Wednesday, March 14, 2007

 

During Saudi visit, Allawi criticises Iraqi government

Politics
(Asharq al-Awsat) Dr. Iyad Allawi, former Iraqi Prime Minister and leader of Al-Iraqiyah National List, arrived in Riyadh yesterday a day after the arrival of Masud Barzani, president of Iraq's Kurdistan region, where he was received by King Abdullah Bin Abdulaziz and held talks with him which dealt with the latest developments in the Iraqi situation.
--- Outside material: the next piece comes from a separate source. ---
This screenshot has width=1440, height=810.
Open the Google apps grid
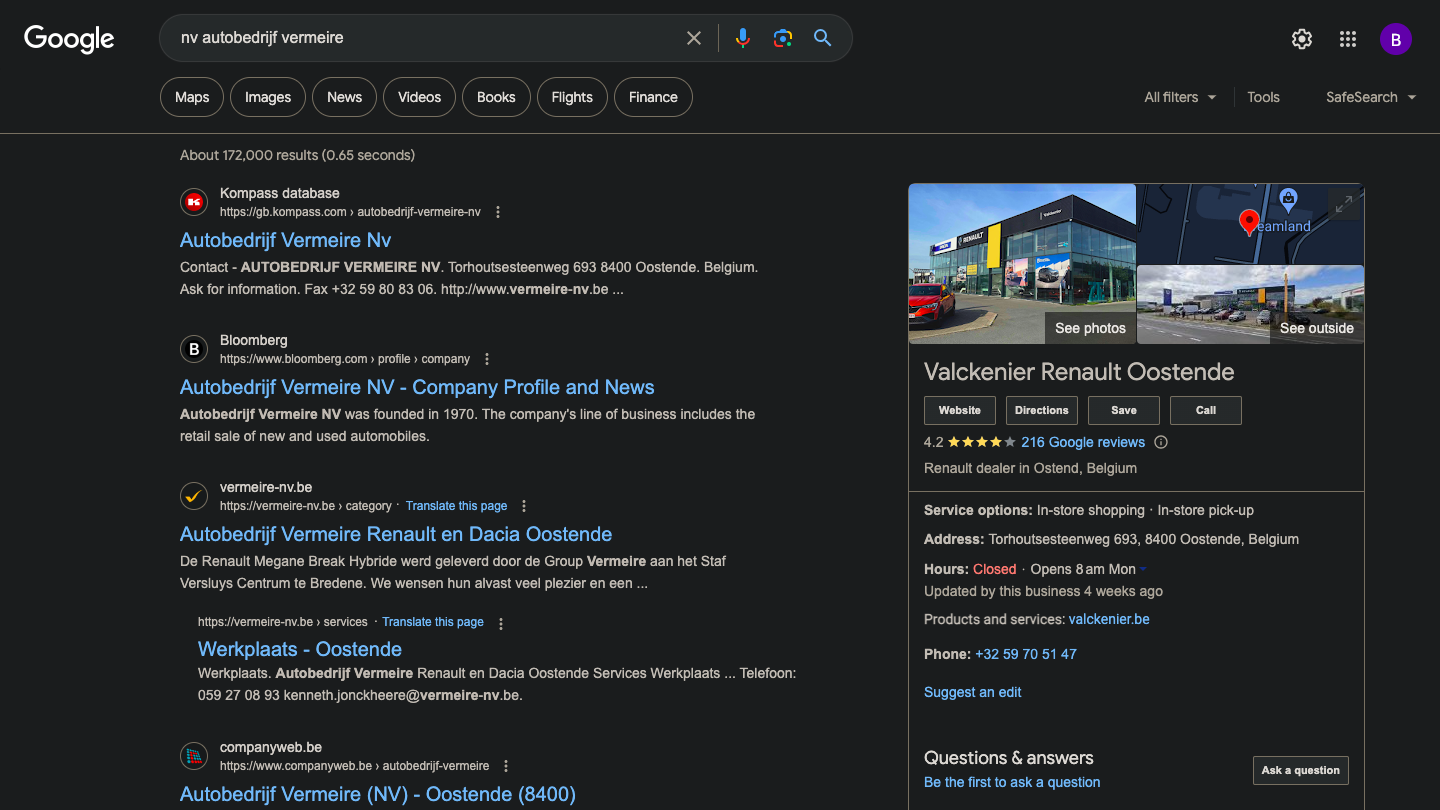click(1348, 39)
Allawi called Nuri al-Maliki's Government the offspring of the sectarian and ethnic situation in Iraq and has several terms of reference and therefore is incapable of achieving national unity. He called on the Iraqi government to abandon its sectarian stands and sectarian quotas and to be the government for all Iraqis and for Al-Maliki to be the Prime Minister of a government for all Iraqis and not for a certain community or political party in that community.
In an interview with Asharq al-Awsat conducted with him during his visit to Kuwait, where he was accompanied by a delegation from Al-Iraqiyah List, Allawi said, "This government does not represent me as a Shiite nor the Shiites in Iraq as much as it represents the politicized Shiites. We warned before and continue to warn that political sectarianism will impede and thwart the government's work as it will impede and thwart the unity of Iraqi society."
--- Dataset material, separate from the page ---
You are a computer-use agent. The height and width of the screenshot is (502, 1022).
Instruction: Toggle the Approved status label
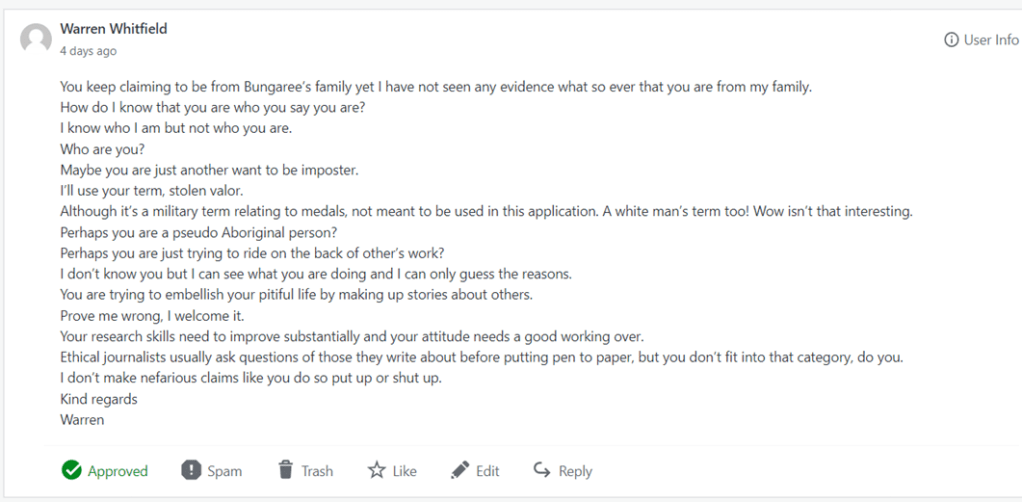pos(117,471)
He asserted that the "the Kurdish-Sunni-Shiite division is the most dangerous thing facing Iraq and is lethal to it." He proposed the alternative of the "Iraqi national approach that believes in pluralism and the diversity of Iraqi society and gives the rights voluntarily to all the people's sectors without sectarian or factional tyranny."
Allawi disclosed that he discussed this matter with Al-Maliki several times and presented a memorandum for enabling the government to emerge from this crisis made up of 14 points that essentially say the government should be for all the Iraqis so that there would be a ray of hope that situations in Iraq would improve; otherwise Iraq would proceed along a dangerous route if the division, estrangement, and frustration remained."